Chemically modified graphene can be a platform to investigate noncovalent interactions (electrostatic forces, van der Waals forces, pi-pi stacking, etc.) with potential technological applications. In this presentation, I will briefly review chemical methods to isolate and form graphene with a focus on the highly versatile graphene oxide, which is derived from graphite. For graphene oxide sheets suspended in water, the balance between repulsive electrostatic and attractive van der Waals forces can be mediated by pH. In the presence of an electric field, these interactions can be directed to produce multilayered films with vastly different surface wetting characteristics.
Graphene oxide can be simultaneously reduced to graphene and functionalized with groups such as amines via solvothermal reactions. We have found that a simple hydrothermal reaction with ammonia can be used to accomplish both. The evolution of the structure and surface charge can be observed in accordance with the reaction time. The newly introduced basic groups in this nitrogen-doped graphene (NDG) shift its isoelectric point to higher pH values. Thus, interesting assemblies could be formed in a range of moderate pH values.

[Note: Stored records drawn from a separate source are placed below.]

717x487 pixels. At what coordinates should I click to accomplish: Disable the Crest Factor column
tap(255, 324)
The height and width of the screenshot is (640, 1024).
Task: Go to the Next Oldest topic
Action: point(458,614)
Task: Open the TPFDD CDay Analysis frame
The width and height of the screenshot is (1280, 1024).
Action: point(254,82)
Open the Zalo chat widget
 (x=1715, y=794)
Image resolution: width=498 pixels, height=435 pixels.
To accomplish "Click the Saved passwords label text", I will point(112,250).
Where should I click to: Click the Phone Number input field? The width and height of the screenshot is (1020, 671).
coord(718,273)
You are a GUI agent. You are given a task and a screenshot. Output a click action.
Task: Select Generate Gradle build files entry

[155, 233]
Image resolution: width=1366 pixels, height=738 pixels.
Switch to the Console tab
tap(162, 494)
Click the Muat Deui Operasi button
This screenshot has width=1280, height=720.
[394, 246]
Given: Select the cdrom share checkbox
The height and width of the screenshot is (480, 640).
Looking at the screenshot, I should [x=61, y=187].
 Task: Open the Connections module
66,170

The widely tunable surface charge and graphitic character of these graphene materials suggest they may be useful in some unconventional settings. I will discuss applications in catalysis and encapsulation on the basis of controlling electrostatic and pi-pi stacking interactions in these graphene materials.
Saad A. Hasan is a researcher at Uppsala University in Sweden. His research focuses on the chemical modification of graphene coupled with their assembly and use as templates. Saad is also developing a joint project with partners in the United States to study the biomolecule interactions of oxygen- and nitrogen-functionalized graphenes. He completed his PhD in 2010 at Vanderbilt University (Nashville, USA).